This article was written by Nicholas Mitsakos : Chairman and CEO at Arcadia Capital Group.

The Web of Webs

The world economy is an infinitely complicated web of interconnections. We each experience a series of direct economic interrelationships: the stores we buy from, the employer that pays us our salary, the bank that gives us a home loan, etc. But once we are two or three levels degrees separated, it’s impossible to really know with any confidence how the connections are working. That, in turn, shows what is unnerving about the economic calamity potentially accompanying the coronavirus.

In the years ahead we will learn what happens when that web is torn apart when millions of those links are destroyed all at once. It opens the possibility of a global economy quite different from the one that has prevailed in recent decades. Or, as John Kenneth Galbraith has said, “we have two classes of forecasters: those who don’t know and those who don’t know they don’t know.”

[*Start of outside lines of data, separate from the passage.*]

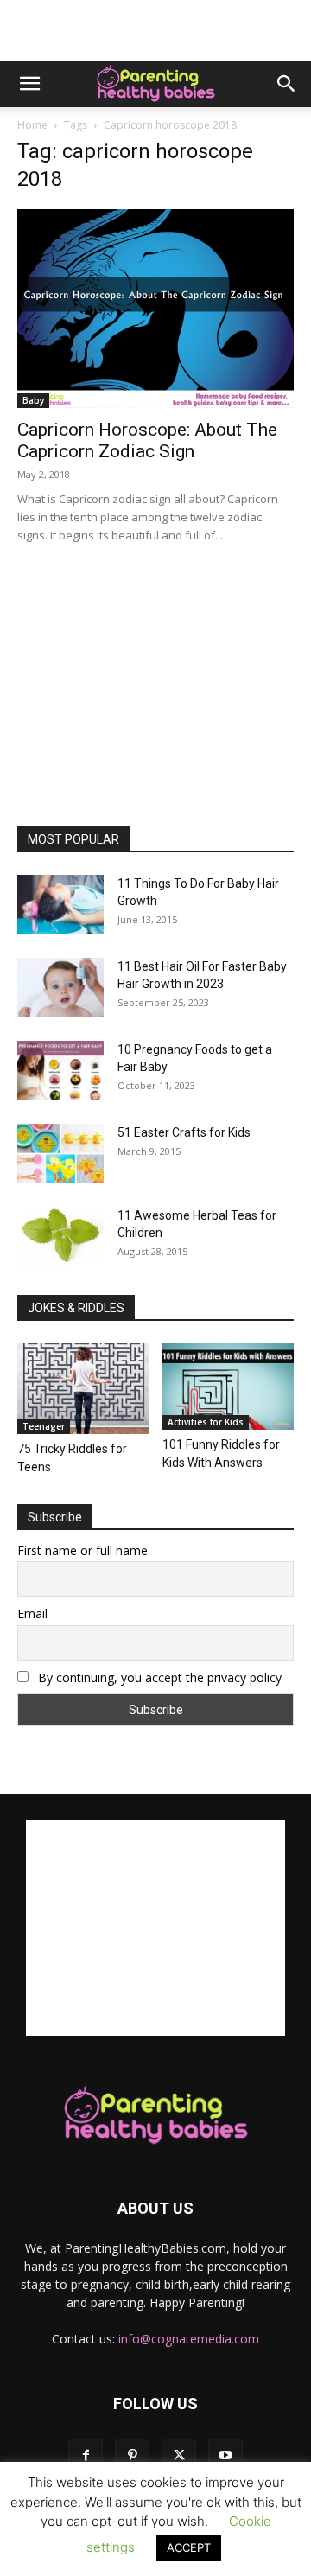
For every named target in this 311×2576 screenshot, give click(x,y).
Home (32, 125)
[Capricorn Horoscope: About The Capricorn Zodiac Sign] (155, 308)
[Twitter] (179, 2456)
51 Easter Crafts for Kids (184, 1132)
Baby (33, 400)
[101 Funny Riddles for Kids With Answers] (228, 1386)
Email (32, 1613)
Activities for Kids (206, 1422)
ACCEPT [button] (189, 2547)
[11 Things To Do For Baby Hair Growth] (60, 904)
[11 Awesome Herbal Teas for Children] (60, 1236)
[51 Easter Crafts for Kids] (60, 1153)
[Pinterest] (132, 2456)
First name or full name (82, 1550)
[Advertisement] (155, 30)
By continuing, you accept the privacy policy (158, 1677)
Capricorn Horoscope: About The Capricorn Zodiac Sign (147, 440)
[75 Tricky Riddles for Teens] (83, 1388)
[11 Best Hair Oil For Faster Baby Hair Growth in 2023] (60, 987)
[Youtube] (225, 2456)
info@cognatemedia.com (188, 2339)
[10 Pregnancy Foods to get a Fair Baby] (60, 1070)
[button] (29, 84)
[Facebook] (85, 2456)
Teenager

The Turkey the Day Before Thanksgiving

As Naseem Taleb points out, “if you are turkey making predictions about your future the day before Thanksgiving, you will believe you are quite well-fed with a bright and prosperous future.” No amount of sophistication is going to change the fact that all our knowledge is about the past and all our decisions are about the future. Or, another quote, this one from Lao Tzu, “those who have knowledge don’t predict, those who predict don’t have knowledge.”

It is essential to confront our personal bias because we can foresee the future only when it is consistent with our own perspective (and wishes) and even obvious facts are ignored if they are inconsistent with this desire. From this bias we create forecasts and forecasts create the mirage that the future is knowable, and we understand those forces that will create the future. Or, as one more favorite quote from Warren Buffett says, “forecasts usually tell more about the forecaster and about the future.”

Everyone Knows That’s Right and Let’s Hope They’re Wrong

Obviously, this is an oversimplification because there are some things we can know about the future at a macro level. Everyone knows things such as GDP growth, consumption rates in the economy, demographics, and mortality rates etc. within a tight range of forecasts. We also know that forecasts, over whatever time frame, whether it’s minutes or hours, or months and years, that produce significant profits are the forecasts that correctly predict radical deviations and inefficient pricing from historical trends and current broadly accepted assumptions. Additionally obvious is that these forecasts are hard to make and are rarely correct.

Acknowledging how challenging this is requires almost radical open-minded and objective thinking, combined with understanding what we don’t know. This can only come from in-depth research, challenging assumptions and algorithms, revisiting and refining that work, being diligent and willing to change your mind. As Mark Twain said, “it’s what you know with certainty that is most likely untrue, and that’s what will get you into trouble.”

The bottom line is establishing and maintaining an unconventional investment profile requires acceptance of uncomfortably idiosyncratic portfolios, which frequently appear imprudent in the eyes of conventional wisdom. We are entering a new world and must think differently.

I’m Certain About Uncertainty

The world is an uncertain place, and it’s more uncertain today than any other time in our lifetimes. Few people know what the future holds much better than others, and yet investing deals entirely with the future. We have to make decisions about it. Confidence is indispensable in investing, yet too much can be lethal. The ability to deal intelligently with uncertainty is one of the most important skills. In doing so we should understand the limitations of our foresight, and whether a given forecast is more or less dependable than most. It would be foolish, amid such uncertainty, to make overly confident predictions about how the world economic order will look in five years, or even five months. Or, one final quote, this time from Voltaire, “doubt is not a pleasant condition, but certainty is absurd.”